Machine learning as a field has been very convex-happy for the past decade or so. So much so that when I saw a tutorial on submodular optimization in ML (one of the best tutorials I've seen), they said something along the lines of "submodularity will be for this decade what convexity was for the last decade." (Submodularity is cool and I'll post about it more in the future, but it's kind of a discrete analog of convexity. There's a NIPS workshop on the topic coming up.) This gives a sense of how important convexity has been.
There's also a bit of an undercurrent of "convexity isn't so great" from other sides of the ML community (roughly from the neural nets folks); see, for instance, Yann LeCun's talk Who's Afraid of Non-convex Loss Functions, a great and entertaining talk.
There's a part of me that loves convexity. Not having to do random restarts, being assured of global convergence, etc., all sounds very nice. I use logistic regression/maxent for almost all of my classification needs, have never run a neural network, and have only occasionally used svms (though of course they are convex, too). When I teach ML (as I'm doing now), I make a bit deal about convexity: it makes life easy in many ways.
That said, almost none of my recent papers reflect this.

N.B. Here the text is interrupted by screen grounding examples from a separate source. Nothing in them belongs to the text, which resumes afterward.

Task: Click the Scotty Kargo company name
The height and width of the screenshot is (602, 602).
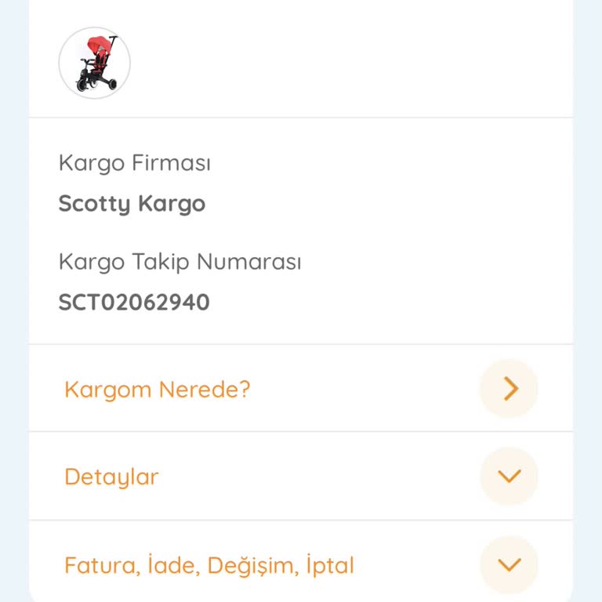Action: tap(132, 204)
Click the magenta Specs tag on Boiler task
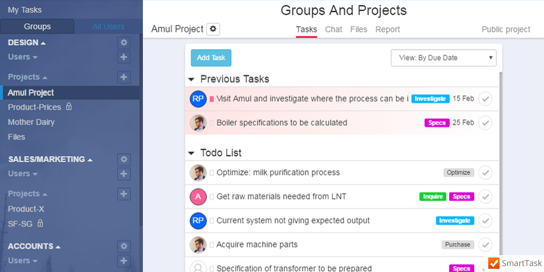This screenshot has height=272, width=544. pyautogui.click(x=437, y=123)
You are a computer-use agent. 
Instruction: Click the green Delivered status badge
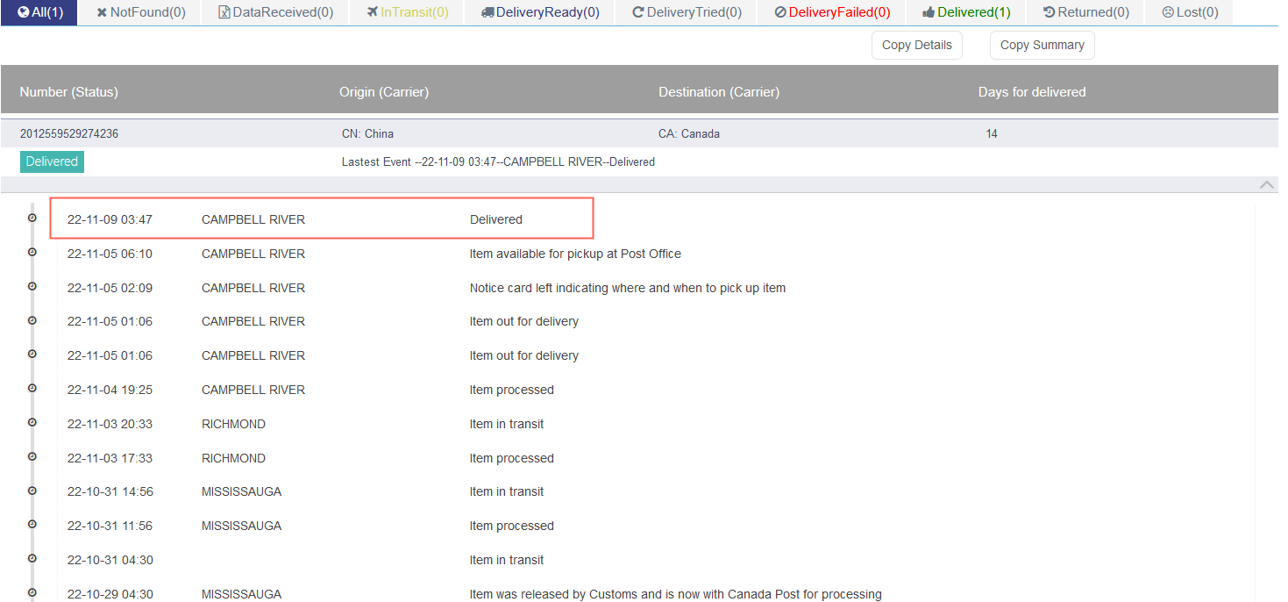pyautogui.click(x=52, y=161)
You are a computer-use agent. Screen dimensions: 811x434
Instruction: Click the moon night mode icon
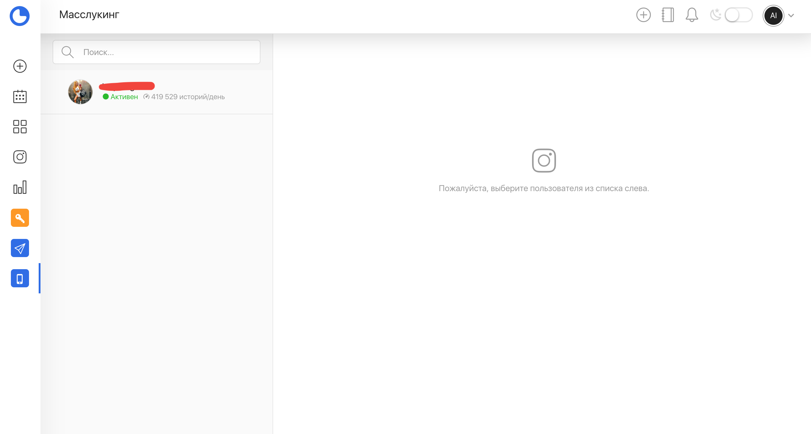pyautogui.click(x=716, y=15)
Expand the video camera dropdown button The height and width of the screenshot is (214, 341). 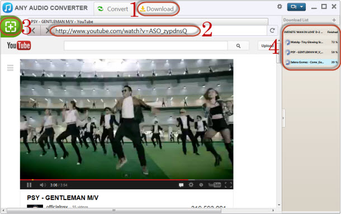tap(296, 7)
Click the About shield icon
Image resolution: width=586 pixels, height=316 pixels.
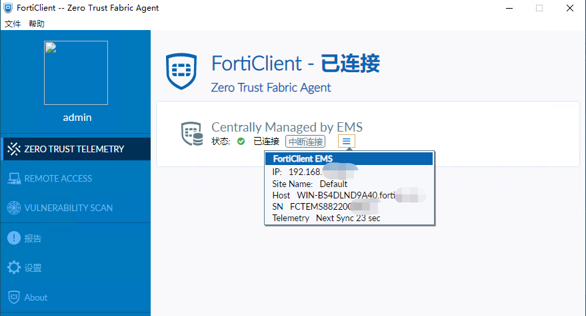pos(13,297)
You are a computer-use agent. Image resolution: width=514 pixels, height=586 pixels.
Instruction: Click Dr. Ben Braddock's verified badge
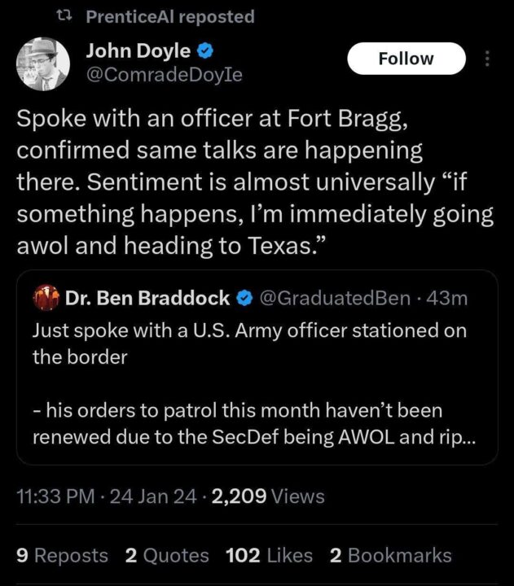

In fact, in the structure compilation paper, we flat out say that non-linearity in the model (which leads to a non-convex loss function) is the major reason why CRFs outperform independent classifiers in structured prediction tasks! Moreover, whenever I start doing Bayesian stuff, usually solved with some form of MCMC, I've completely punted on everything convex. In a "voting with my feet" world, I could care less about convexity! For the most part, if you're using EM or sampling or whatever, you don't care much about it either. Somehow we (fairly easily!) tolerate whatever negative effects there are of non-convex optimization.
I think one reason why such things don't both us, as NLPers, as much as they bother the average machine learning person is that we are willing to invest some energy in intelligent initialization. This already puts us in a good part of the optimization landscape, and doing local hillclimbing from there is not such a big deal. A classic example is the "Klein and Manning" smart initializer for unsupervised parsing, where a small amount of human knowledge goes a long way above a random initializer.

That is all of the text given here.